DATA TO USE Block Start

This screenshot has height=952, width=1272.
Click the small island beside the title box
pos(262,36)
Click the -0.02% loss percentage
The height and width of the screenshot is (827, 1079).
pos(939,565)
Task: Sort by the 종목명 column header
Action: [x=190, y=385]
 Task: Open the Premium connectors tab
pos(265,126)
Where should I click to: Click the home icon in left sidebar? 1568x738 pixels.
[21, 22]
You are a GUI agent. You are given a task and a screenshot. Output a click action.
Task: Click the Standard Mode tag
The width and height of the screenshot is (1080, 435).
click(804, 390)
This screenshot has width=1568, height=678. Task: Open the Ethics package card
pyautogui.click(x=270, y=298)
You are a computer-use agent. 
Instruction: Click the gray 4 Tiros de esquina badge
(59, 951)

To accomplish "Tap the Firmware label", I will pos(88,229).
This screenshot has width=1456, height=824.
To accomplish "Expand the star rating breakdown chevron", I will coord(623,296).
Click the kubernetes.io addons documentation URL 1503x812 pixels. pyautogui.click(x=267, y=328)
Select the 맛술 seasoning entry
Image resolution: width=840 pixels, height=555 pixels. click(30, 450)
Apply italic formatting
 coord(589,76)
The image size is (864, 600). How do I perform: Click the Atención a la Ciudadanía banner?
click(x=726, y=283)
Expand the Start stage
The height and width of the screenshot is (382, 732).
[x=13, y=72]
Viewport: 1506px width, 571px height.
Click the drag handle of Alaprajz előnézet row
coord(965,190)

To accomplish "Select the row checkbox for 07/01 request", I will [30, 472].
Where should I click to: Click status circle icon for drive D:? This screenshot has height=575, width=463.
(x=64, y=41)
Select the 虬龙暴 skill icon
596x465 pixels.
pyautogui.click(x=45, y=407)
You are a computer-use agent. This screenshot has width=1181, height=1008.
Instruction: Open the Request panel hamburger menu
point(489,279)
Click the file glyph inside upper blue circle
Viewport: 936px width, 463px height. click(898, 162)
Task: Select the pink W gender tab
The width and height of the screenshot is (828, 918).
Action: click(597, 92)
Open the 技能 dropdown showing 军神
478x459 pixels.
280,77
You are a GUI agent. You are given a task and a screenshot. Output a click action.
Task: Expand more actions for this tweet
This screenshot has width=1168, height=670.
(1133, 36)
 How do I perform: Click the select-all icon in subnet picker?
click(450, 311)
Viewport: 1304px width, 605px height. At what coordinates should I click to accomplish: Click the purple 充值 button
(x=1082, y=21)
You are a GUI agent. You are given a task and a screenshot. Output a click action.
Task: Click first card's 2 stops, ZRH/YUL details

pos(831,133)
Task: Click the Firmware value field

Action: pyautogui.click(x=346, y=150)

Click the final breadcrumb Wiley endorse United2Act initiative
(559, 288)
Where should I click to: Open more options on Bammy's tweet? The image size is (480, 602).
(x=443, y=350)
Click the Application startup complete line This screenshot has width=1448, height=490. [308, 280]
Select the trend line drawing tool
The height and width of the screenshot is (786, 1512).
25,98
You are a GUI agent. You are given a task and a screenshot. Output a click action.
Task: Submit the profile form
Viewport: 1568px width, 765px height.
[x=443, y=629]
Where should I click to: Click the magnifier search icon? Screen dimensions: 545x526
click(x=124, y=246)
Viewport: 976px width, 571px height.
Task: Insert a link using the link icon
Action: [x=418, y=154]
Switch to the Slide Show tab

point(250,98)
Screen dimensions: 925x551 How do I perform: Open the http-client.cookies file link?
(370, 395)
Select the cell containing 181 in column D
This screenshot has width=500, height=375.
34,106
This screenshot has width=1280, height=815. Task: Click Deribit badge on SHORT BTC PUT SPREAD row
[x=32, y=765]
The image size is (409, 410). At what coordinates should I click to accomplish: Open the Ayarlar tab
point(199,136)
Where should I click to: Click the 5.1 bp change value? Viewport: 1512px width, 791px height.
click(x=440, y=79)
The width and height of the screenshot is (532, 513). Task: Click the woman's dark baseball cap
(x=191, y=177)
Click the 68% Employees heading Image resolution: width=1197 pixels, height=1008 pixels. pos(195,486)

DATA TO USE Block End

Only the lines from the one containing "Where should I click to: Click the 5.1" through the last line of the material should be returned, each one exactly as written.

Where should I click to: Click the 5.1 bp change value? Viewport: 1512px width, 791px height.
click(x=440, y=79)
The width and height of the screenshot is (532, 513). Task: Click the woman's dark baseball cap
(x=191, y=177)
Click the 68% Employees heading Image resolution: width=1197 pixels, height=1008 pixels. pos(195,486)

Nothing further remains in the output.